In the Journal of American Folklore, the sociologist Gary Alan Fine published a review of Magliocco's work in which he described it as "a richly textured ethnography, as fine a participant-observation account of an American scene as folklore has been gifted with since Leslie Prosterman's Ordinary Life, Festival Days". Believing that Magliocco's analysis had revealed Paganism to be the most "politically progressive and postmodern" religion in existence "despite [its] considerable borrowings of traditional themes", Fine felt that Witching Culture was "an effective and affectionate guide in mapping the development of Neo-Paganism in America and the multiple – and occasionally conflicting – strains from which it draws". He did however note that in his opinion the author had failed to "stand sufficiently back from the movement to gain the analytic purchase that comes from skepticism. Granted, all religions appear gawky in their adolescence, but sometimes disciplinary agnosticism permits us to discount desired but undeserved self-presentations. While no researcher should scorn the belief system of a group that she encounters, neither is it necessary to nuzzle. This attachment may cause Magliocco to downplay sexuality, drug use, and posturing in the community. These seekers often appear in her telling to be, frankly, rather puritanical." He went on to remark that a "more distanced view would emphasize the struggles over political correctness that challenge the movement as it staggers toward a consensual theology", in particular its controversial cultural borrowings from Native American cultures. Ultimately however, he felt that as an "account of the folkloric practices of a burgeoning social scene", Witching Culture warrants "high praise".

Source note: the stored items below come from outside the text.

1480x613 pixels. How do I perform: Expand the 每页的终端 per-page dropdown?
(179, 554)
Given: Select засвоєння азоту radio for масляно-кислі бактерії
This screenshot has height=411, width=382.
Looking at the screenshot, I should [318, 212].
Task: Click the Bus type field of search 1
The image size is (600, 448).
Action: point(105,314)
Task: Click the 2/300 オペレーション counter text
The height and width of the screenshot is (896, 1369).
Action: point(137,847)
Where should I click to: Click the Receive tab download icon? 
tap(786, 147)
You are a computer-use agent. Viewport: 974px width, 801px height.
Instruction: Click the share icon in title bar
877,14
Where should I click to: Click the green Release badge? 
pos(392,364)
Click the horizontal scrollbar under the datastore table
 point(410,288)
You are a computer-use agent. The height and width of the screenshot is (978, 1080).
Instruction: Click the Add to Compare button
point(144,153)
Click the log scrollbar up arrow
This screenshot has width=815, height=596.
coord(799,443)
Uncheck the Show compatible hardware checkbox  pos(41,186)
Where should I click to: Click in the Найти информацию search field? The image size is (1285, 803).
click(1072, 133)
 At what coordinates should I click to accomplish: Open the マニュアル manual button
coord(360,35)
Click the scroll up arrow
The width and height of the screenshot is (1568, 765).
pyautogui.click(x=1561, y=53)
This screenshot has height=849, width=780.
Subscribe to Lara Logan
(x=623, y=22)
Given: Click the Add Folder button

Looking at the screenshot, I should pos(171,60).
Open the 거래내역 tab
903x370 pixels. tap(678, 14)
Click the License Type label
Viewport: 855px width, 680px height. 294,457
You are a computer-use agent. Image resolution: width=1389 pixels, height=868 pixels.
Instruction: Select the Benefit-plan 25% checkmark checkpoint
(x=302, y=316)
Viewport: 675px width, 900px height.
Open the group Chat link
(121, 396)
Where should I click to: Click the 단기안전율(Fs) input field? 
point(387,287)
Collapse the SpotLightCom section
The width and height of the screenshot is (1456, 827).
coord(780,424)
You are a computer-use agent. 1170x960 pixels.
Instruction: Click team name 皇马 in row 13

In her review, published in the History of Religions journal, Stefanie von Schnurbein of the Nordeuropa-Institut, Humboldt-Universität, Berlin, wrote that Magliocco dealt with "a sadly understudied issue" in her study, but that "To the disappointment of a reader who expects a theoretically advanced discussion of these relations [between religious culture and academic thinking], the historical argument and material do not go far beyond Ronald Hutton's in-depth study of the history of modern pagan witchcraft, The Triumph of the Moon." Continuing with her review, Von Schnurbein opines that Magliocco manages to create a "vivid impression of, and informed insights into, the different facets and contradictions of a contemporary religious movement", one that "allows for well-informed critiques of the problem of rooting spirituality in ethnic or cultural heritage and of the problem of cultural exploitation through borrowing". Nonetheless, she notes that because Magliocco herself is a practicing Pagan, it "limits to a certain degree the author's ability to scrutinize further some of the problems intrinsic to the reception and resignification of ideologically questionable concepts and theories". She also notes that in Magliocco's work, "art, creativity, and imagination are depicted as exclusively positive forces that are rooted in experience and are responsible for the potential of resistance to be found in neopagan ritual and religion". In Von Schnurbein's opinion, "The next step of critical investigation would be to analyze this concept of art as a construction as well."

=== Response from the Pagan community ===
Writing on The Cauldron website, a practicing Pagan using the pseudonym of "Pitch" described the work as "thoughtful, insightful, fruitful, grounded, and, maybe, provocative" as well as being a "Must Have, Double Bag!" book that "all of us should be proud to add to our libraries".